WASHINGTON (AP) — The Supreme Court on Monday turned away appeals from Volkswagen that sought to stop state and local lawsuits related to the 2015 scandal in which the automaker was found to have rigged its vehicles to cheat U.S. diesel emissions tests.

The court’s action allows suits by Ohio, Salt Lake County, Utah, and the environmental protection agency in Hillsborough County, Florida, which includes Tampa, to continue. A lower court said Volkswagen could face “staggering liability” over the state and local claims.

The company argued that federal law gives the U.S. Environmental Protection Agency, not state and local officials, authority to regulate its conduct.

German-based Volkswagen ultimately paid more than $23 billion in fines and settlements with federal regulators, the company said in its court filings.

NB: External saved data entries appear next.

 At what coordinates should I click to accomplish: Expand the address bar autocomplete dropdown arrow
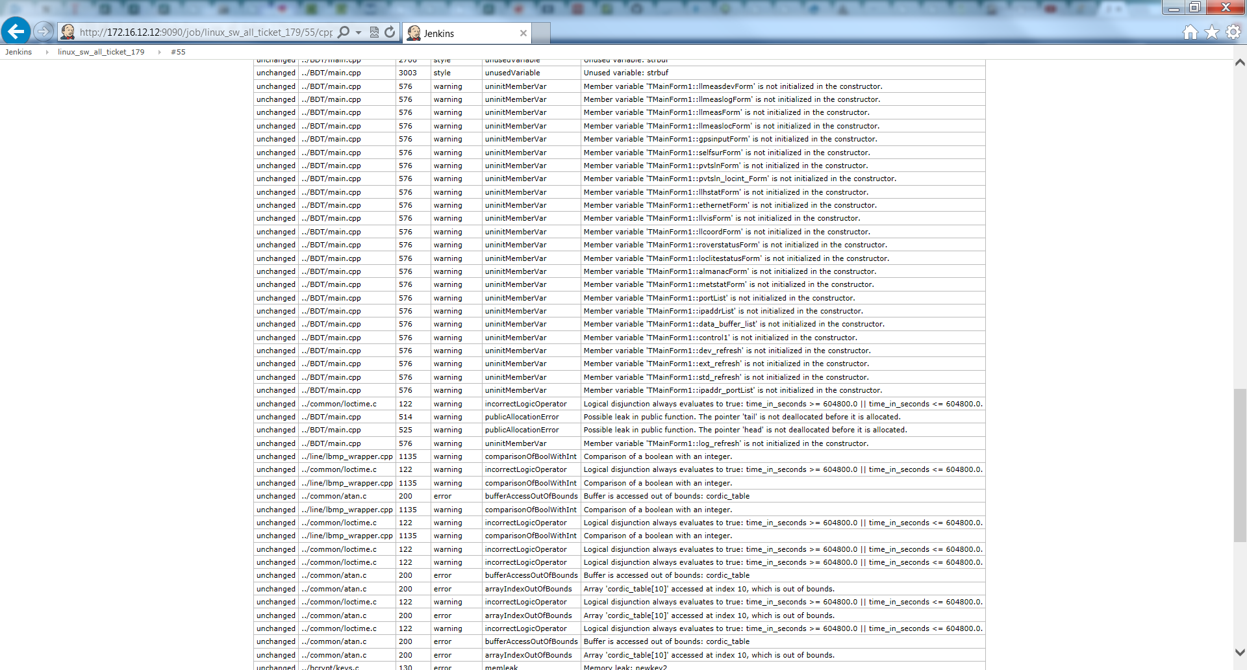[359, 32]
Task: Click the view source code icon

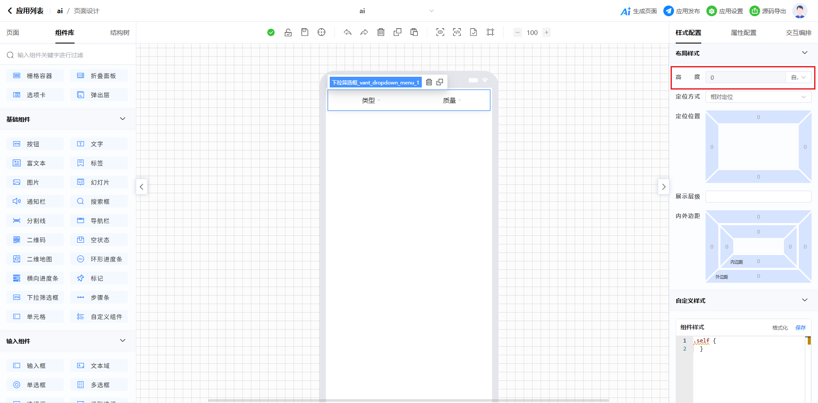Action: point(457,32)
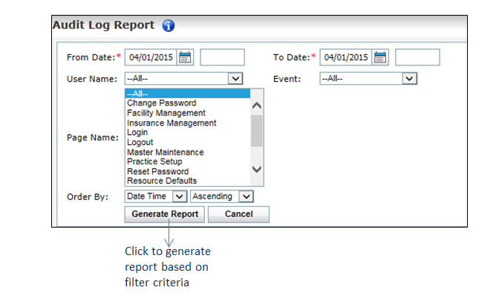Open the Date Time order-by dropdown
Screen dimensions: 496x296
tap(180, 197)
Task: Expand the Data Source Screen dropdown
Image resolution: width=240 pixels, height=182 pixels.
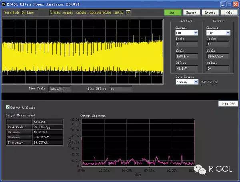Action: click(196, 82)
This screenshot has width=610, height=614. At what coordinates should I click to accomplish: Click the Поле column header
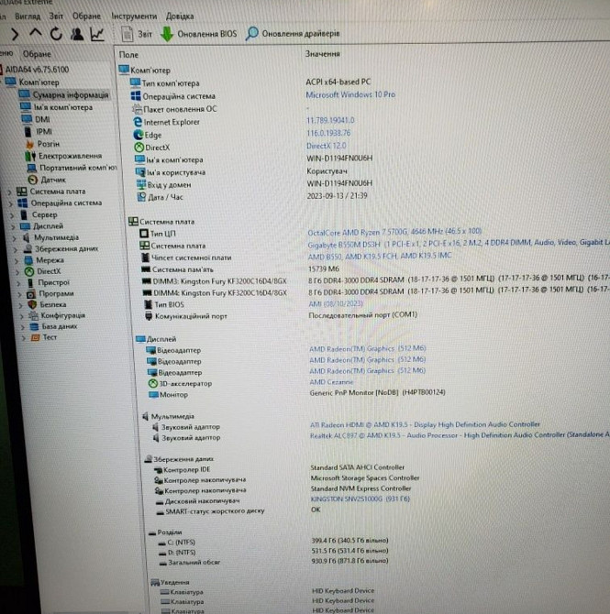[130, 55]
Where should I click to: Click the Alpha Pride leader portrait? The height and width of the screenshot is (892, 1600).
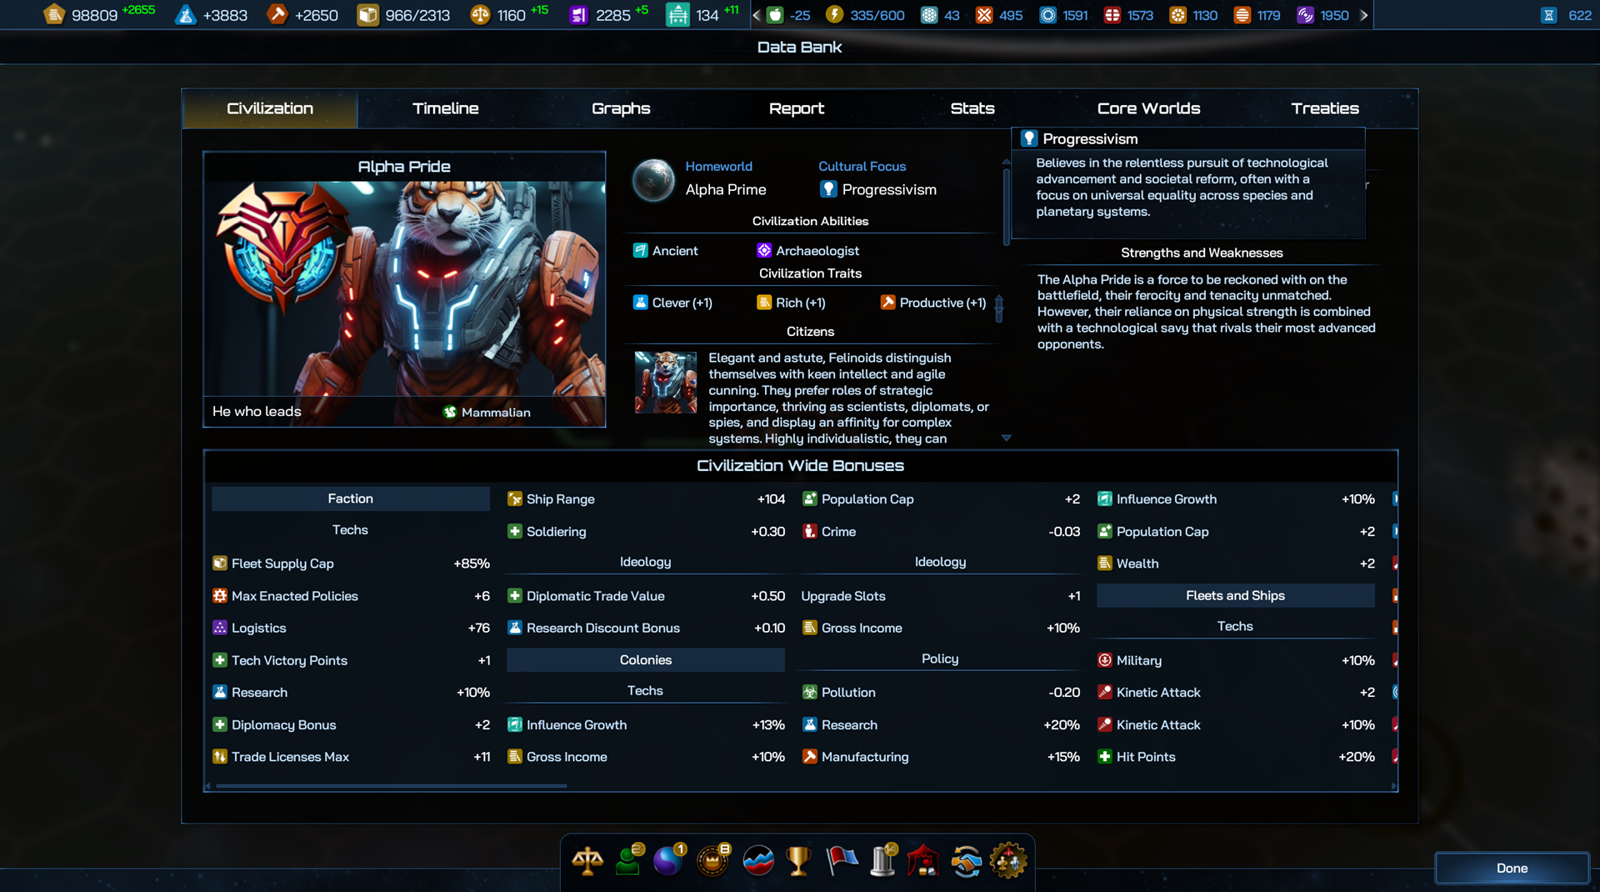tap(404, 288)
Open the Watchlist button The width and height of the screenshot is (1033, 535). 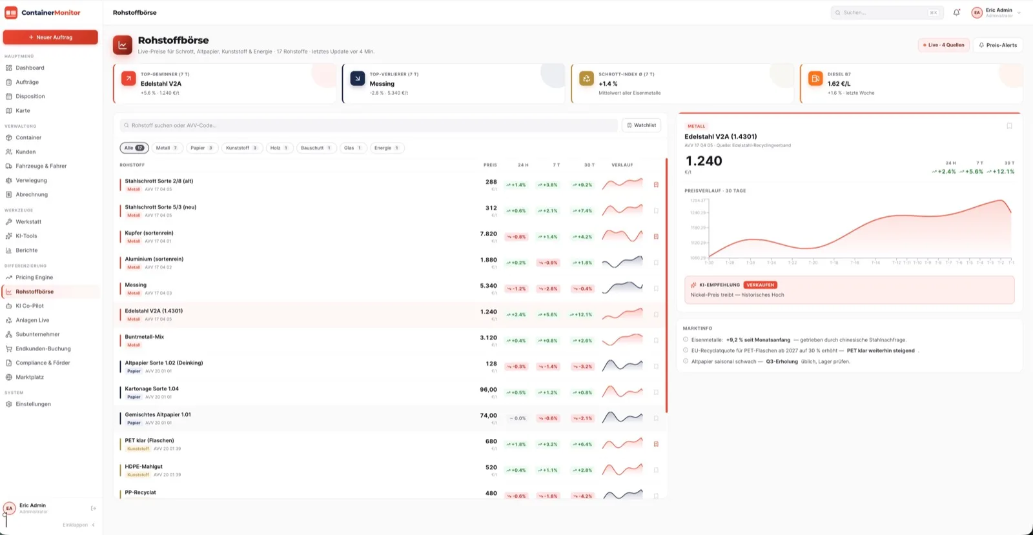(641, 125)
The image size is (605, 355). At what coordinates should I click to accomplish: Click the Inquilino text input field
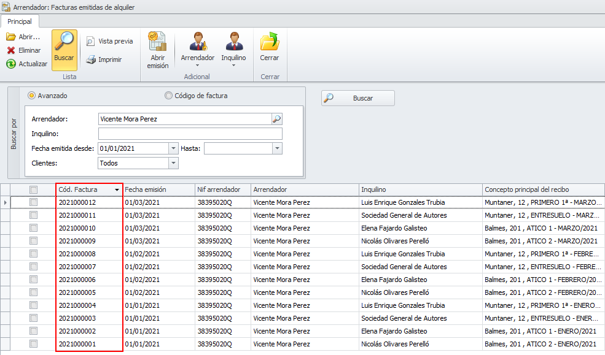tap(190, 134)
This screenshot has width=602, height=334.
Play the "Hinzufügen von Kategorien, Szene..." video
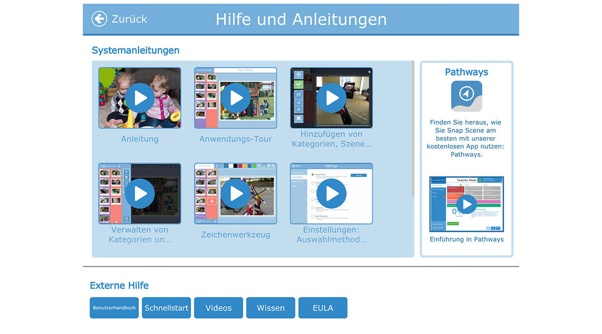[331, 98]
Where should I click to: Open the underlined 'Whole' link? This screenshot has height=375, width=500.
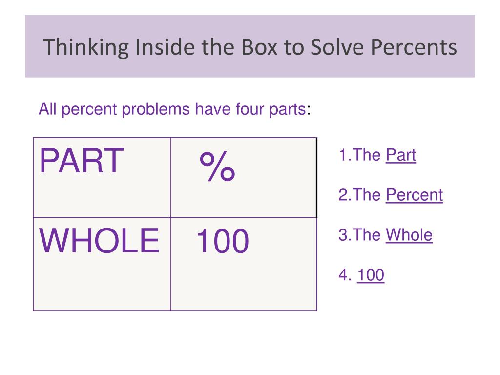click(409, 235)
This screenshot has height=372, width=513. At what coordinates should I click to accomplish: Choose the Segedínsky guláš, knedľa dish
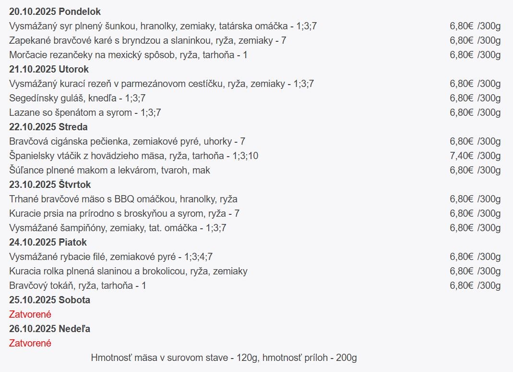77,98
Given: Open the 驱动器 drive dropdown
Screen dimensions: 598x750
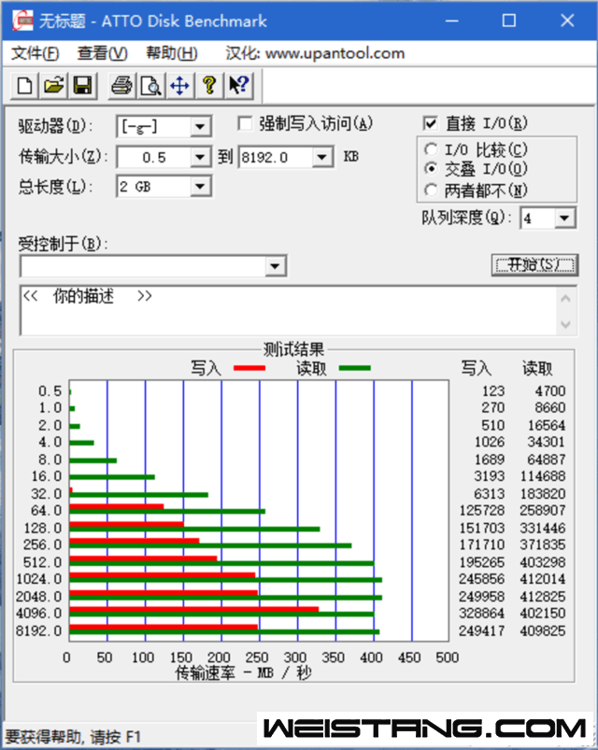Looking at the screenshot, I should (x=201, y=127).
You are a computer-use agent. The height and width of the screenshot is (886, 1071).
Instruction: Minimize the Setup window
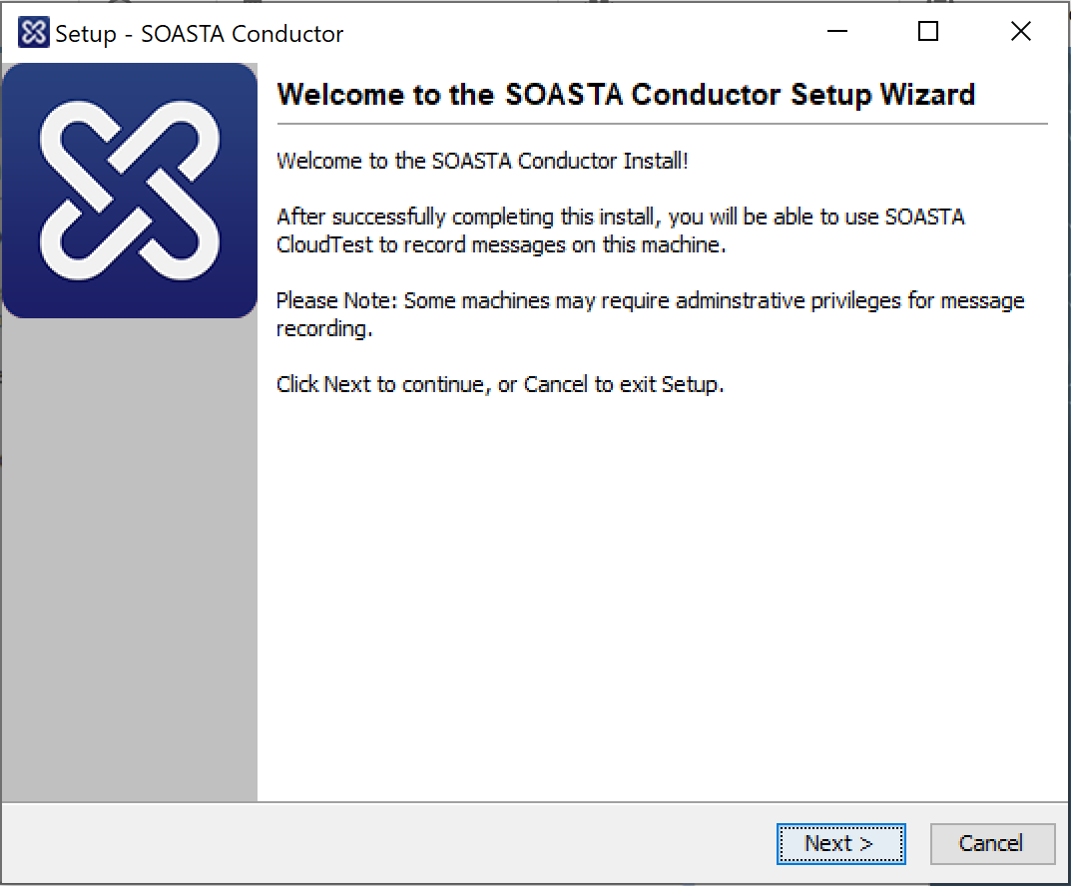pos(836,33)
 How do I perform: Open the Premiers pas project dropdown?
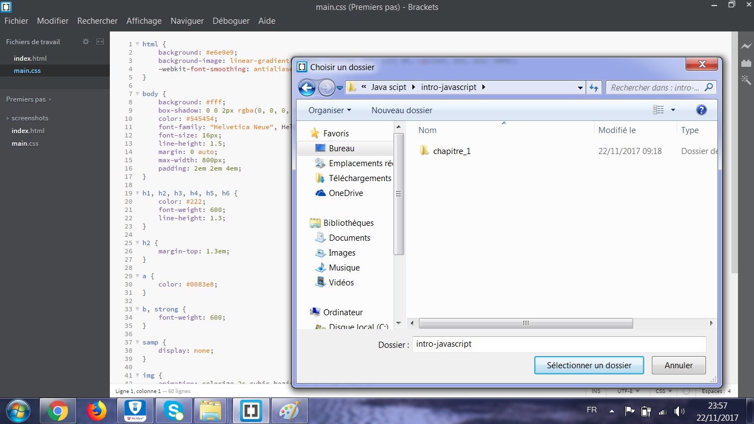(x=29, y=99)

It now is facing additional suits from state and local governments over its admission that it installed on 585,000 new cars sold in the U.S., and on more than 11 million cars worldwide, software that turns on pollution controls during government tests and shuts them off on the road.

The 9th U.S. Circuit Court of Appeals ruled the suits from Florida and Utah could continue over software updates that Volkswagen installed to allow the deception to continue, when owners took their vehicles in for service or recalls.

In a separate case, the Ohio Supreme Court also rejected Volkswagen’s arguments in ruling that the federal Clean Air Act does not preempt the state’s claim that Volkswagen violated Ohio’s anti-air pollution laws.

The justices offered no comment on the rejection, other than to note that Justice Stephen Breyer did not participate. His brother, U.S. District Judge Charles Breyer in San Francisco, has handled some of the lawsuits.